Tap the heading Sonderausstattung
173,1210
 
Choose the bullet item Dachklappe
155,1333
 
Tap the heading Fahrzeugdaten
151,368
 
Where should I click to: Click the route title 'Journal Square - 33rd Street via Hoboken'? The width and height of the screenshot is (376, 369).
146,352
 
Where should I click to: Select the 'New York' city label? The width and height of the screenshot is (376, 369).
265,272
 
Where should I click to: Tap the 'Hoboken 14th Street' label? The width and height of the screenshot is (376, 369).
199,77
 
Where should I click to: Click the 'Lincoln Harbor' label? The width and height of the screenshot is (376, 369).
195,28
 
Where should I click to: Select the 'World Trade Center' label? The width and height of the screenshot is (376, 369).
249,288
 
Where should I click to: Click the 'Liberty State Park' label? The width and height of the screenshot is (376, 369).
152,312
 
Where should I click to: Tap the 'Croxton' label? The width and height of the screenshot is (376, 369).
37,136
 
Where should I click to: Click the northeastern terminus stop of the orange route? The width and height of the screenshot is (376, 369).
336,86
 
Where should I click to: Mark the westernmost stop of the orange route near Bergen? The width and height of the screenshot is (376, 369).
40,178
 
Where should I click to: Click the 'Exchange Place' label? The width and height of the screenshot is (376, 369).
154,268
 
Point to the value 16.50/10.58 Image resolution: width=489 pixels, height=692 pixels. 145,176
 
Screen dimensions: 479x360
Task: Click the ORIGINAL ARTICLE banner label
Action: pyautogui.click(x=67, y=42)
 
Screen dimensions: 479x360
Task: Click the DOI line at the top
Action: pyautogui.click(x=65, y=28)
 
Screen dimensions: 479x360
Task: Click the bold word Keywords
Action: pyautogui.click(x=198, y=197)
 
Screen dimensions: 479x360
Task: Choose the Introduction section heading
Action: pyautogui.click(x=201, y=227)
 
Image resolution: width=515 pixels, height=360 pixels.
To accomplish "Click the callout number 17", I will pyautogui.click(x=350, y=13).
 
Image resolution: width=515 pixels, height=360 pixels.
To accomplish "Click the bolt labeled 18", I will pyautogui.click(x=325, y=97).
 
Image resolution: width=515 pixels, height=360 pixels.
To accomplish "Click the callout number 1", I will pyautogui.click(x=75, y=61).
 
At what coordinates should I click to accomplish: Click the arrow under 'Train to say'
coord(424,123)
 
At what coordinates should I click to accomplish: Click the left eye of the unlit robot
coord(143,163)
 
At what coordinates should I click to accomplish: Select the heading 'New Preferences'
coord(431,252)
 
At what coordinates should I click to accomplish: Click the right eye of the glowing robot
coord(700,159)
- - - - - - -
AIM: Count the lines of the material above that contain the string "pyautogui", matching case exactly, and reply with the number alone.

COMPLETE RESPONSE: 7